The SIMD VLIW AI Engine-ML comes as an array of interconnected processors using AXI-Stream interconnect blocks as shown in the following figure:
Differences can be seen at this level compared to the AI Engine that is in the Versal™ AI Core devices:
At the bottom of the processor array there is 1 (or 2 depending on the device) rows of 512KB memories. These memories can be accessed by the PL and the AI Engine-ML processors through the AXI-Stream interconnect network. DMA channels of 1 memory block has also access to neighbor memories. These memories are called ‘shared memories’
AI Engine-ML tiles are all oriented the same way
Cascade stream is always left-to -right, but also top-to-bottom
Neighborhood structure does not depend anymore on the row index
These devices being intended for Machine Learning Inference they have been optimized for this kind of applications:
Supported datatype list is:
(u)int4, (u)int8, (u)int16, bfloat16
Number of 8-bit x 8-bit multipliers doubled
Support for 4-bit x 8-bit multiplication (4x more than in previous architecture)

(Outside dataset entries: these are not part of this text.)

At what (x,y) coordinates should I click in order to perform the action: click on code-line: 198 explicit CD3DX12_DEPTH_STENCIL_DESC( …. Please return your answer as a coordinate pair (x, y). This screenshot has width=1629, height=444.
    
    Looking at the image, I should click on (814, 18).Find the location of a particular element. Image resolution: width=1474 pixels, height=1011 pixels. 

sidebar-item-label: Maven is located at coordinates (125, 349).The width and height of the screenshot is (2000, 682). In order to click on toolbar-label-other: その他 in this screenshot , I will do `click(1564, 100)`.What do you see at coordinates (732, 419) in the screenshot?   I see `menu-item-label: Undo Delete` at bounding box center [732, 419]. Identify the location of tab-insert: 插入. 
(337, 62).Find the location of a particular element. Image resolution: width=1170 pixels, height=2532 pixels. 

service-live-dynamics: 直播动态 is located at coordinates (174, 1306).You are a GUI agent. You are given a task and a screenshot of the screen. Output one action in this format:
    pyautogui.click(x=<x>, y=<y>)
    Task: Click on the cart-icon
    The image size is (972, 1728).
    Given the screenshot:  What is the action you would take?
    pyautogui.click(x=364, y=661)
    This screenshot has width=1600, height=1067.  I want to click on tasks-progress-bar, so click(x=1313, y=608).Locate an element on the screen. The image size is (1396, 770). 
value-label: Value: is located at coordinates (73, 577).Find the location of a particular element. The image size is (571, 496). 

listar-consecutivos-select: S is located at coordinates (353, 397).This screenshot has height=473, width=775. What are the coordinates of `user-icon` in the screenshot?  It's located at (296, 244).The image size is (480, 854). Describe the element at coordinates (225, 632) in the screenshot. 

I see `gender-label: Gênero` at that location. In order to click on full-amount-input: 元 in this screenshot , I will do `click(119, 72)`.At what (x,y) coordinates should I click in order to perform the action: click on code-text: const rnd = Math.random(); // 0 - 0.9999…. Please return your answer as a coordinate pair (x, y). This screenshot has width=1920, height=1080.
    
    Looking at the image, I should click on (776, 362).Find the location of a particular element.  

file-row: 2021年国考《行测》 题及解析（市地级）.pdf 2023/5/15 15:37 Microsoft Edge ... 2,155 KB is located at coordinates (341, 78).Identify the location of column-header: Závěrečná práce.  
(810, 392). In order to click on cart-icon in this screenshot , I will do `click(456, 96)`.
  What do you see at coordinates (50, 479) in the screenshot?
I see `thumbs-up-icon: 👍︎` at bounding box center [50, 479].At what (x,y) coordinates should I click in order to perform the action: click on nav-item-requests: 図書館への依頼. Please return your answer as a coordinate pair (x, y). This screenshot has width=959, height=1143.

bfloat16: 8-bit exponent, 8-bit mantissa –> keeps dynamic but with less mantissa precision that in the standard float32 (SPFP).
Pipeline is optimized for tensor product
permute blocks are no more full crossbars but are limited to specific data selection (tensor products and convolution)
AI Engine-ML processors have now access to their own registers. They can program the DMAs of their local memories.
Local memory is now 64KB long, always with 8x 128-bit wide banks.
Compute Performance is doubled in 8x8 and 16x16 and quadrupled in 4x8.